§ Task objective
Lay out the stretch of the items from the line containing "This screenshot has height=726, width=1149." through the line containing "[x=47, y=206]" as a Markdown table with the columns Row and Line, numbering the rows and skipping blank lines. Leave the pictures out of the answer.

§ Listed records
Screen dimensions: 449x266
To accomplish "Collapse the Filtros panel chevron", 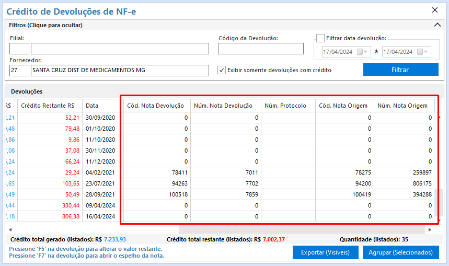I will (438, 25).
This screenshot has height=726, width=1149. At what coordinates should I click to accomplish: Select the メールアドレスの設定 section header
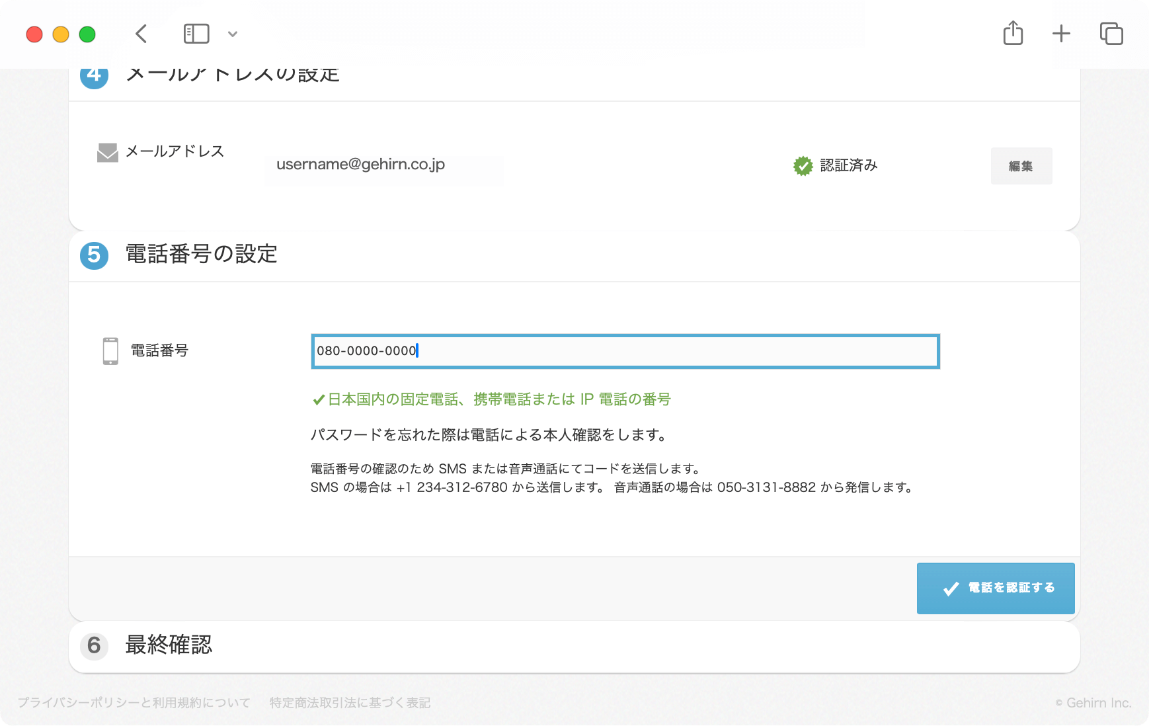click(233, 73)
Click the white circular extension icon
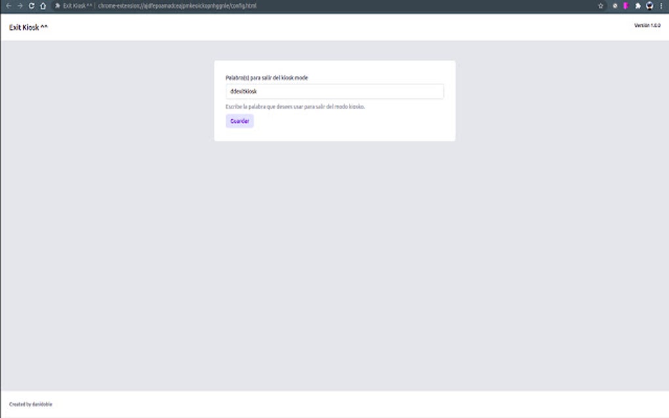This screenshot has width=669, height=418. pyautogui.click(x=615, y=5)
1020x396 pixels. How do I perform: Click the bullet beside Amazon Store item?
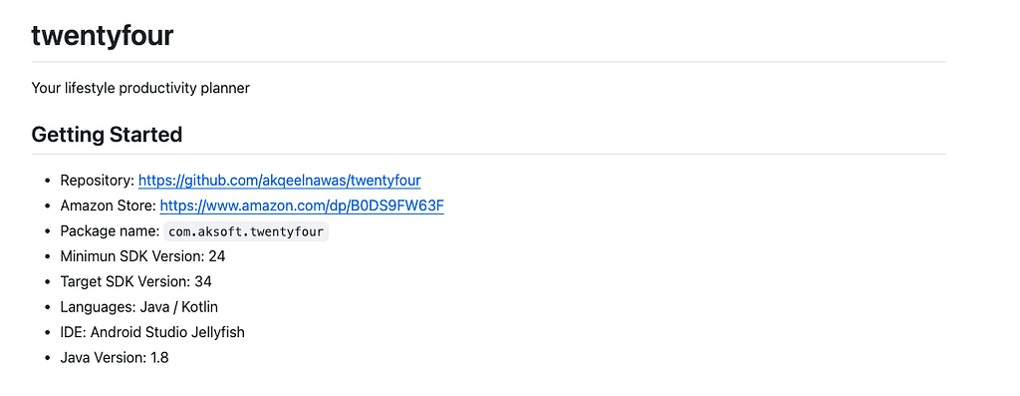[x=47, y=206]
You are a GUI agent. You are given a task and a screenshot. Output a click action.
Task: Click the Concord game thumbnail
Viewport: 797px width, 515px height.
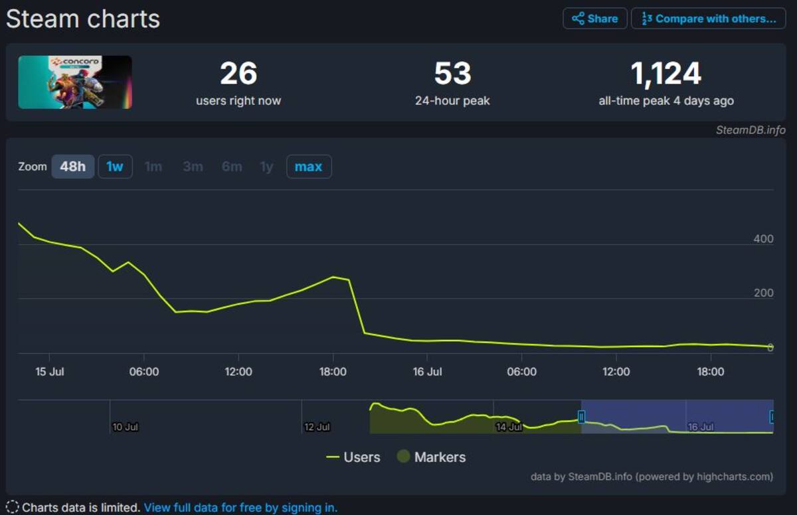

§ Result
| Row | Line |
|---|---|
| 1 | This screenshot has height=726, width=1149. At what coordinates should I click to accomplish: Select the メールアドレスの設定 section header |
| 2 | click(233, 73) |
| 3 | Click the white circular extension icon |
| 4 | This screenshot has width=669, height=418. pyautogui.click(x=615, y=5) |
| 5 | 1020x396 pixels. How do I perform: Click the bullet beside Amazon Store item? |
| 6 | [x=47, y=206] |